Infelizmente não há argumentos suficientes para discordar do professor, mesmo com o coração apertado pela agonia desta verdade e a mente lutando, mapeando, pressionando a cabeça “mas o cerrado é tão grande!”. Mentalmente procuramos mapas do cerrado brasileiro, vamos ao atlas, vamos aos buscadores de imagens da internet e ele está lá! Entre a chapada dos Parecis em Rondônia até o reverso das escarpas de colúvio da chapada Diamantina; das vertentes das serras das Araras, Roncador, Dourada e da Mesa até o monumental Espigão Mestre até as últimas escarpas do sul da serra do Maracaju, pela Depressão Periférica Paulista até proximidades do reverso das escarpas da serra da Mantiqueira e do Espinhaço!
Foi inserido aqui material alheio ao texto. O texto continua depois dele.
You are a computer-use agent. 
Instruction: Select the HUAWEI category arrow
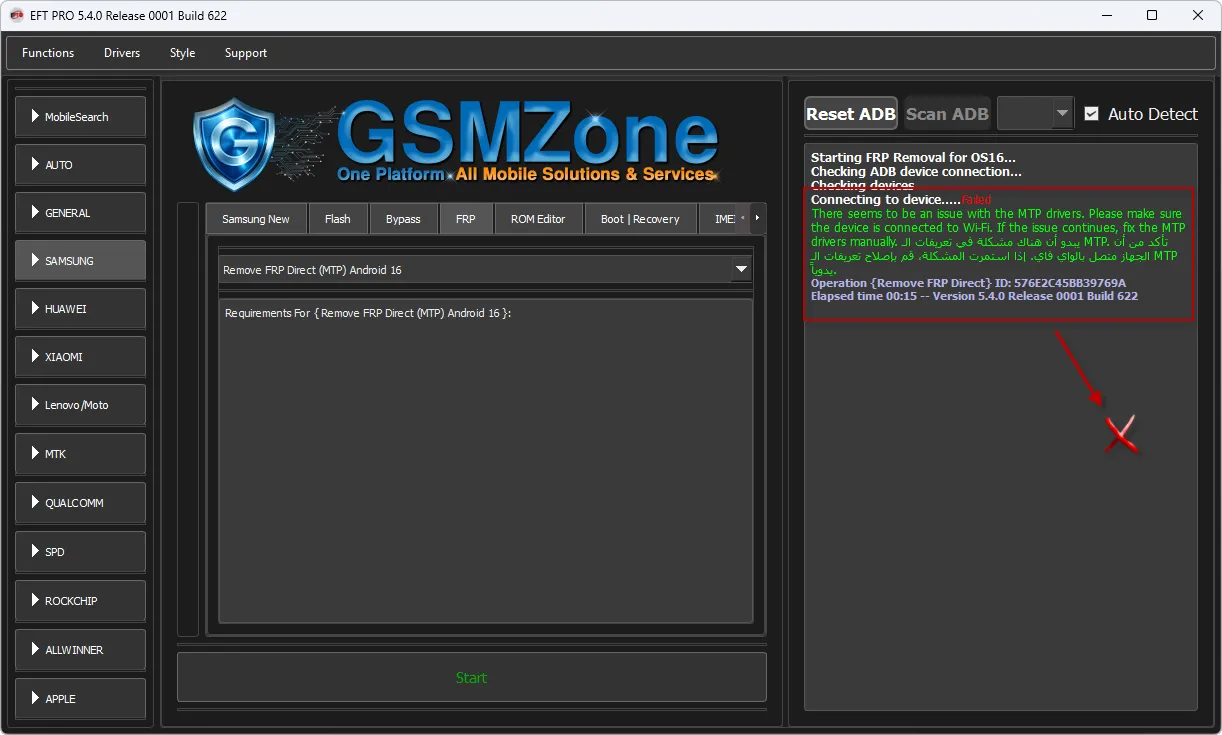pos(36,309)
Um tapete verde amarelado no coração do Brasil. Mas trata-se apenas da área que foi – no passado - ocupada por esta paisagem rústica, bela e luxuriante! No passado antes dos Planos de Integração da Amazônia, do Polo Amazônia e do Polo Centro Oeste, antes da expansão da fronteira agrícola, antes do advento da calagem – verdadeiro “estupro químico” do solo para o plantio de milhares e milhares de hectares de soja cobrindo imensas áreasdos estados do centro oeste brasileiro.
Hoje é possível correr pela rodovia Marechal Rondon – BR 364 - por dias de campos de soja nos estados do Mato Grosso do Sul e Mato Grosso até Rondônia e pela rodovia Transbrasiliana – BR 153 (mais conhecida como Belém Brasília), nos estados de Goiás e Tocantins. Silos prateados reluzem sobre um mar de campos verdes sob o calor fustigante do interior do território brasileiro. Lembro-me do ano 2000 quando passei por essas áreas a caminho de congressos comemorativos dos 500 anos de história do Brasil, no norte e ele ainda estava lá! O cerrado ainda estava lá! Por horas e horas de viagem! Estendido feito o tapete verde amarelado que era, salpicado de arbustivas e arbustivas arbóreas retorcidas com suas folhas grossas que disparavam óleo ao quebrá-las para coletas dos experimentos de viagem da faculdade, as cascas dos troncos e galhadas que estouravam um pó com odor forte, a figura magnífica retorcida daqueles indivíduos de fauna esparsos sobre o céu azul anil de um universo ainda intocado.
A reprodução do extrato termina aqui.